Insup Taylor's speciality is psycholinguistics and that is the focus of the "common issues" treated in part four. The chapters here look at the use of eye-movements and brain-imaging to study reading, the performance of East Asian students on international tests and attempts to explain comparative educational success, and the psychological differences between logographic characters and phonetic scripts.
Taylor draws on a wide range of sources: scientific studies, more informal material (surveys, polls, and suchlike), and even some purely anecdotal evidence. ("By paying attention mostly to Kanji ... I seem to read a Japanese book faster than an English book, even though I am far more practised in reading English than Japanese.") There's no evaluation of the relative strength of different results.
Most obviously, the evaluation of the merits of Hanzi/Hancha/Kanji (Chinese characters) seems far from balanced. For Chinese there's a brief section "Keep or abandon characters?" which frames the problem and then rhapsodizes on the "suitability and advantages of Hanzi". And there are whole chapters "Why should Hancha be kept?" (following an earlier discussion "Misguided attempts to abolish Hancha") and "Why keep Kanji?", which again are almost entirely apologetic. But why are these chapters necessary at all? Taylor never clearly articulates the problems with characters or the criticisms that have been articulated against them — and she focuses almost entirely on reading, whereas the major problems both for learners and adults arise with writing. Taylor takes the opposite stance here to someone like William Hannas (Asia's Orthographic Dilemma), who interestingly isn't cited at all.
Taylor's recommendations are mostly not unreasonable, but keeping Hanzi and Kanji is surely a practical compromise, not "the best of all possible worlds, why change it?" that she seems to suggest. And with Hancha she gives a nice description of how rapidly their use declined in Korea (in newspapers, they now appear only rarely even in headlines) and of how effectively Han'gul works and how easy it is to learn, but then appeals for research to determine "what proportion of graphs in text - 20, 30, 40% - should be Hancha for effective and comfortable reading"!
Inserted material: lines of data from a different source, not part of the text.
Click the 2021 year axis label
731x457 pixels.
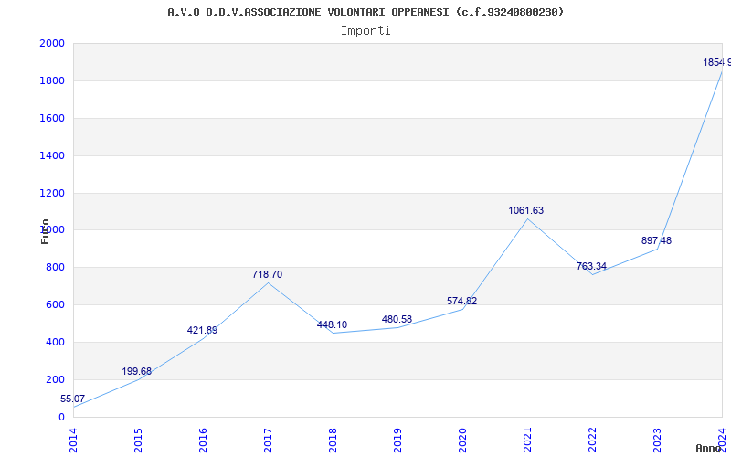(527, 441)
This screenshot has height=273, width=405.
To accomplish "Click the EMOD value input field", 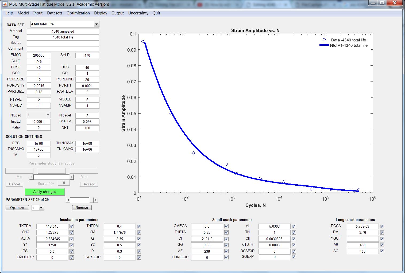I will tap(39, 55).
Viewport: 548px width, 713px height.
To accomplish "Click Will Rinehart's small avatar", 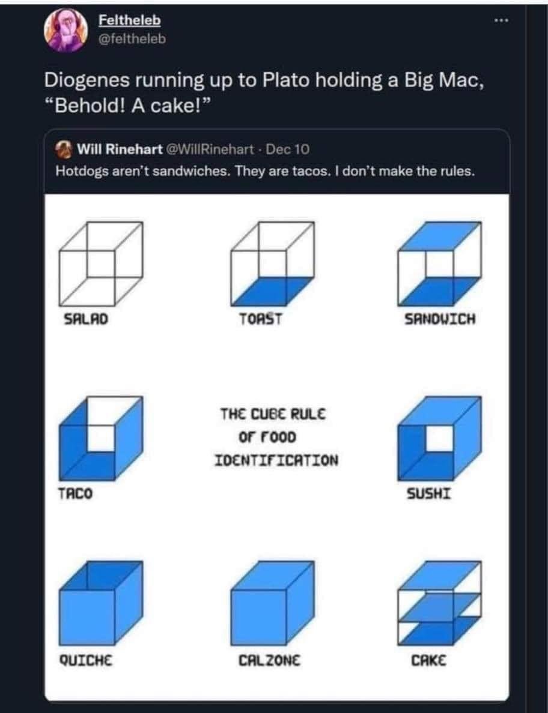I will point(64,149).
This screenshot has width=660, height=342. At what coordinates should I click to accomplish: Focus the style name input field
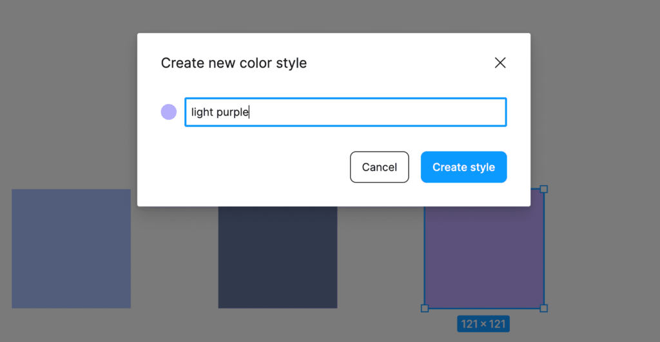374,112
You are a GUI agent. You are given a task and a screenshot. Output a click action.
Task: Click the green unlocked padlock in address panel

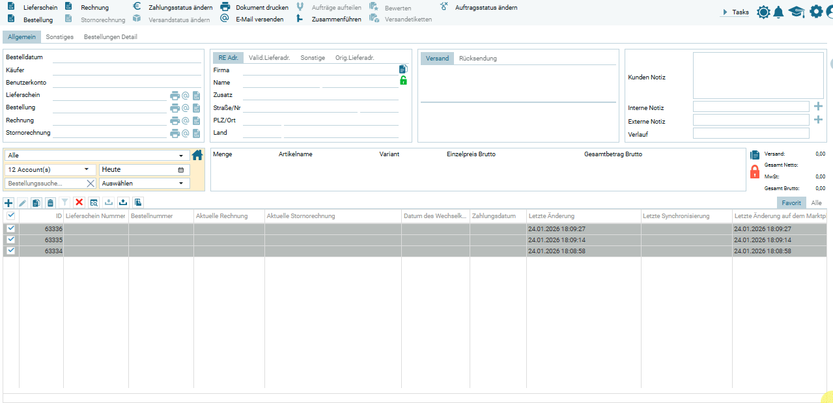[x=403, y=81]
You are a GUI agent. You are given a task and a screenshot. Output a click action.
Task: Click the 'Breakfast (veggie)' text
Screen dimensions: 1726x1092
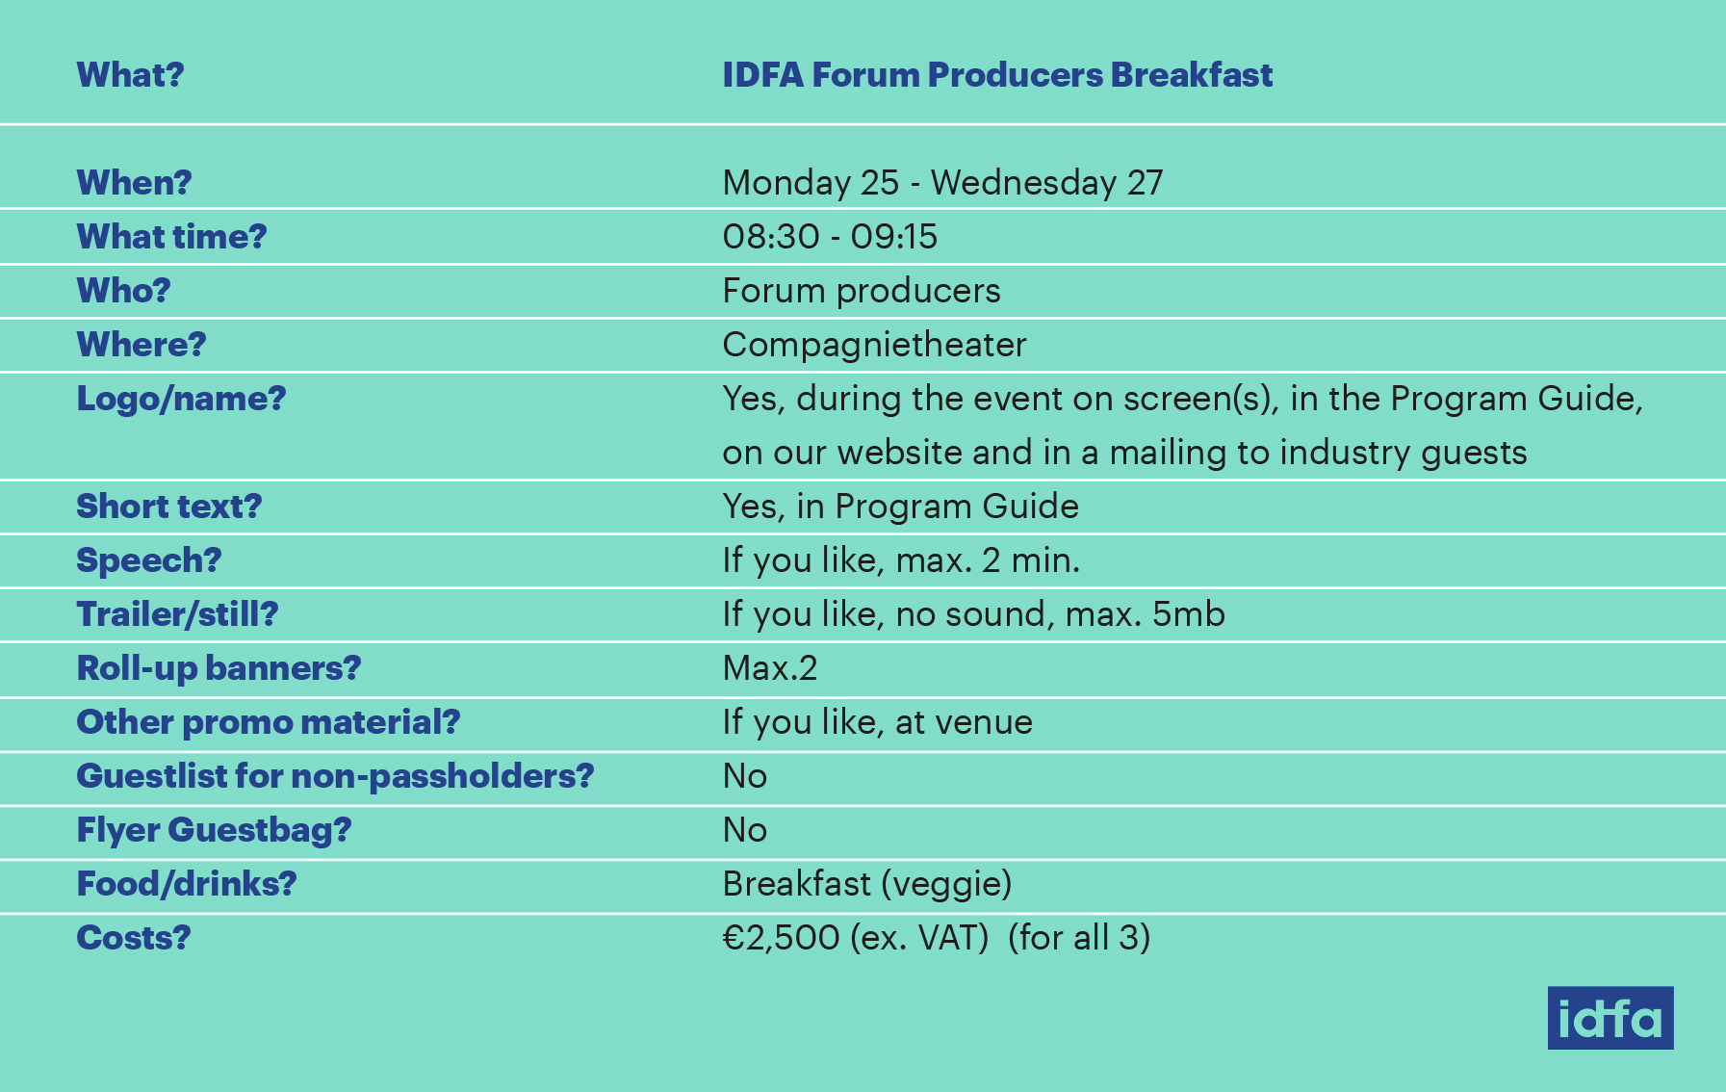click(x=867, y=884)
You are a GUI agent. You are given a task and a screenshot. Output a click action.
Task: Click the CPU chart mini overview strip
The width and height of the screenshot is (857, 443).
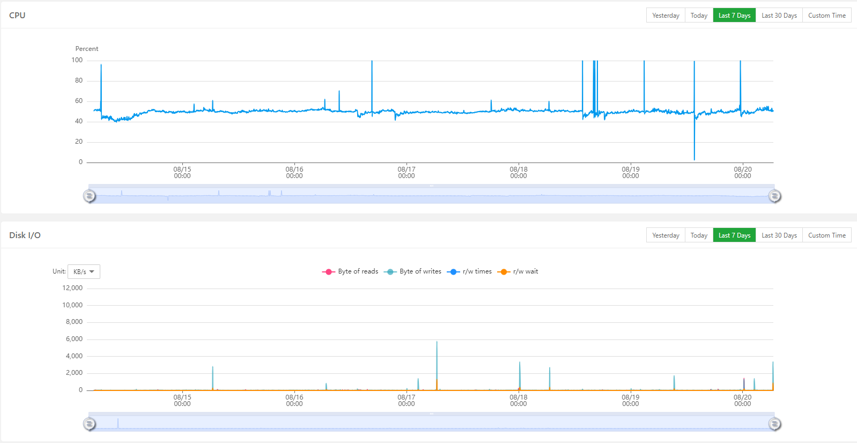(x=432, y=195)
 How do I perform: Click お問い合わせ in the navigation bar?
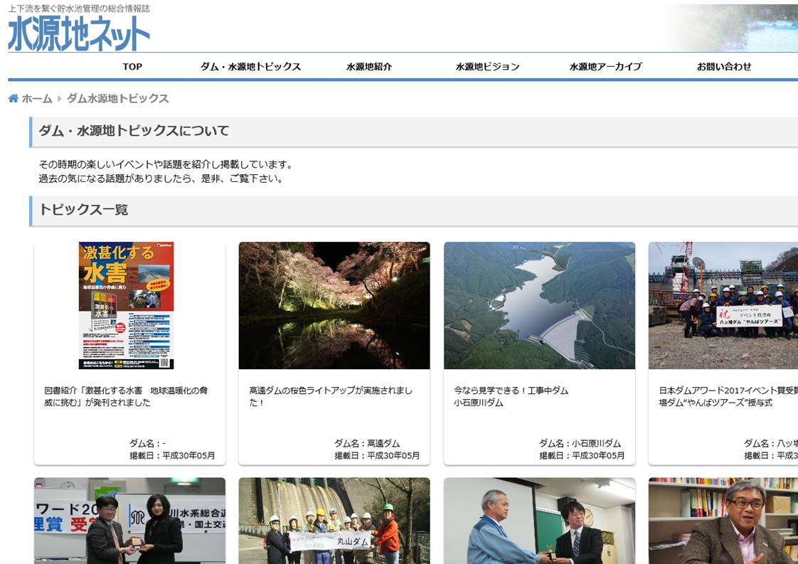click(x=723, y=67)

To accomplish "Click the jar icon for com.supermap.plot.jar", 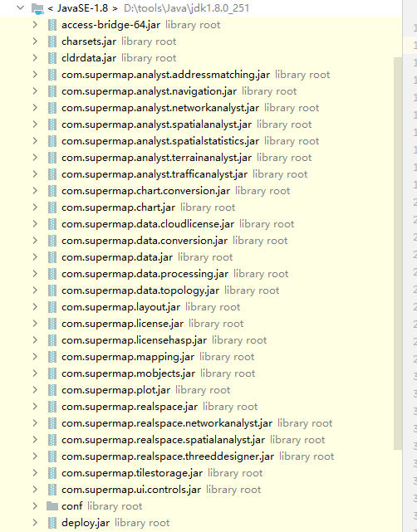I will (x=52, y=390).
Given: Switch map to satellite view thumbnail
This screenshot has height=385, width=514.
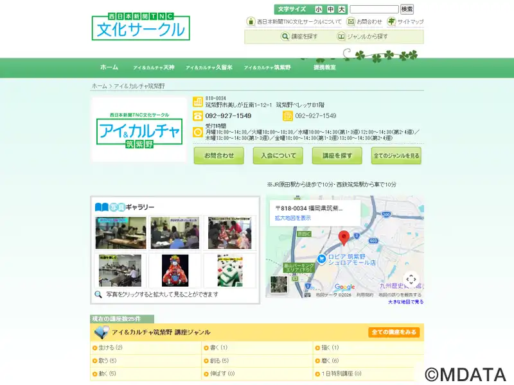Looking at the screenshot, I should point(279,285).
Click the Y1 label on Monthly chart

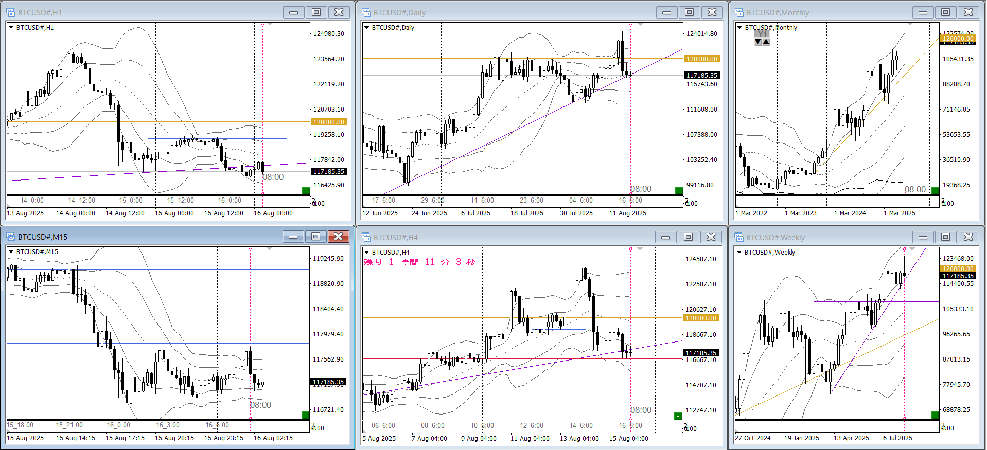coord(762,34)
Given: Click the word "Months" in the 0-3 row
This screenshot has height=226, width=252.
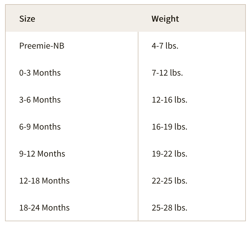Looking at the screenshot, I should pos(47,73).
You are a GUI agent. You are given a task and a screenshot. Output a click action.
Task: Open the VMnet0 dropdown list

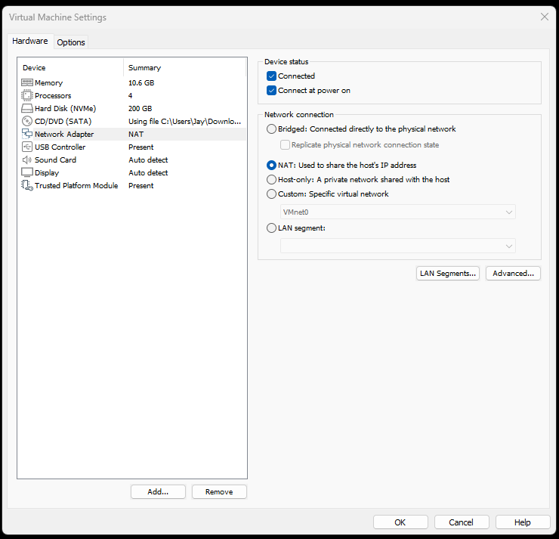(397, 212)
Taylor also seems remarkably accepting of the status quo in other areas. With the Japanese educational system, for example, she passes over possible problems with large classes by referencing a single study showing that they can work better than smaller ones, and she presents it as entirely positive that all students study the same national syllabus and that teachers stick to it closely.
These concerns aside, I really enjoyed Writing and Literacy. It contains some fascinating material, including much that was new to me, and I read it right through, though it would also be fun to browse in.